Glass Maker Boosted by Cost Cuts

Glass maker Pilkington posted a 26% rise in annual profits today after cost-cutting measures helped it combat tough trading conditions.

Pre-tax profits before goodwill and exceptional items rose to £180 million in what the group described as a “strong” performance as it benefited from last year’s restructuring of its European business.Pilkington expected some recovery in the wider building products division, although lower prices were expected to continue due to challenging market conditions in Europe.Pressure on commodity and energy prices was likely to continue, although this would be offset by energy surcharges already introduced on building product deliveries in Europe and North America.Pilkington, which is one of the world’s largest glass makers, has cut around a third of its workforce over the past decade in a bid to become more competitive.It then focused on using its infrastructure such as machinery and factories more efficiently.

It said today that it was on track to start the third and final phase of its restructuring, meaning it will start to invest spare cash in future growth.

Debt was “significantly” reduced to £572 million in the year to March 31 from £664 million a year earlier.
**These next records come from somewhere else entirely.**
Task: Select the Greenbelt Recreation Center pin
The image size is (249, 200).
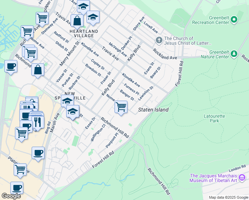Action: click(x=234, y=20)
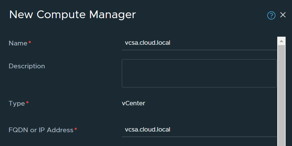292x146 pixels.
Task: Close the New Compute Manager dialog
Action: pos(283,15)
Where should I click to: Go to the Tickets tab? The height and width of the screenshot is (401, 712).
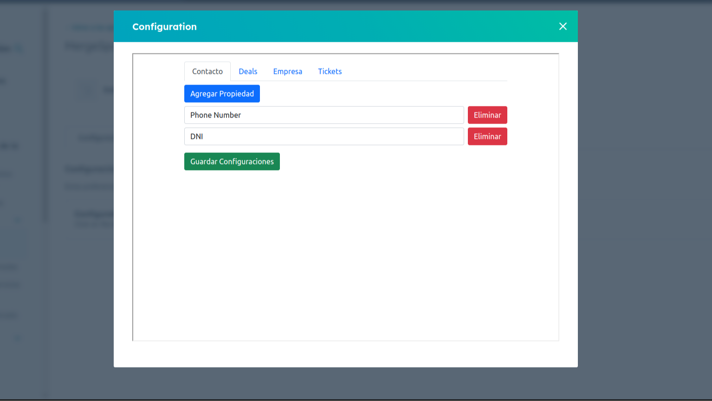(330, 72)
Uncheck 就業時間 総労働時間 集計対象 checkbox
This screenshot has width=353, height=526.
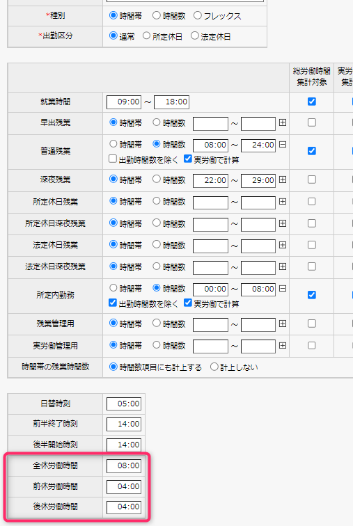(x=312, y=102)
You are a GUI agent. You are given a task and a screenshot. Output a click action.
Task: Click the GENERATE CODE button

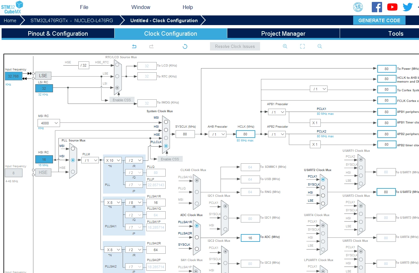point(379,20)
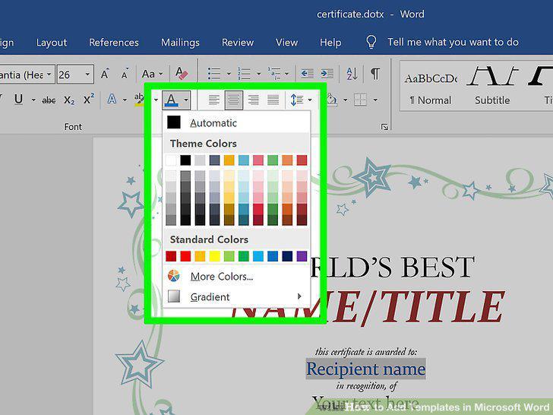This screenshot has height=415, width=553.
Task: Pick the yellow standard color swatch
Action: click(214, 256)
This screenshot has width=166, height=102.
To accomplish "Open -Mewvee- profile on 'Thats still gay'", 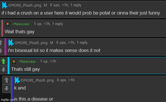I will point(27,61).
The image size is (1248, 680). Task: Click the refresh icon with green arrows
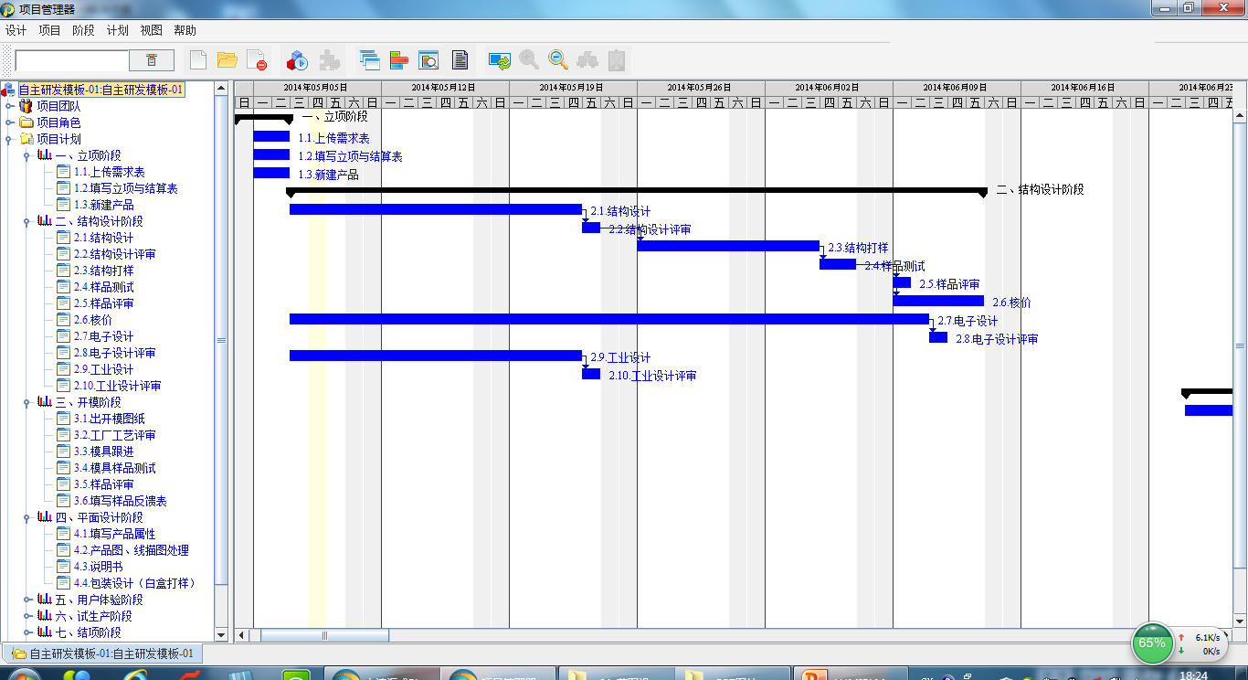(500, 60)
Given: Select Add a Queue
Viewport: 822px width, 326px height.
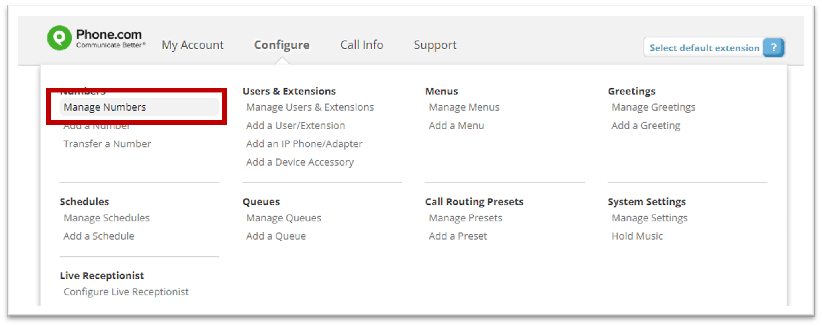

Chairman Sir Nigel Rudd said: “This is another strong set of results from Pilkington. The group continues to benefit from improvements in operational efficiency and continuous cost reduction programmes.”

Pilkington, based in St Helens, Merseyside, employs around 24,000 people and has plants in Birmingham and Doncaster.

Building products, which is the largest part of the business, reported largely unchanged operating profits of £144 million on flat sales of £1.39 billion.

Its automotive division performed well during the year, boosted by a record 70 new product launches and strong sales from vehicles already equipped with its glass.

Automotive operating profits increased by 20% to £107 million, despite sales falling 4% to £1.19 billion.

Relatively modest increases in automotive production were expected in its main markets of Europe and North America over the coming year, while significantly higher growth was likely in emerging markets such as China.

Group turnover fell to £2.39 billion from £2.44 billion previously, while bottom line pre-tax profits rose to £165 million from £137 million.

Shares were 3% higher today, up 3p at 119.5p.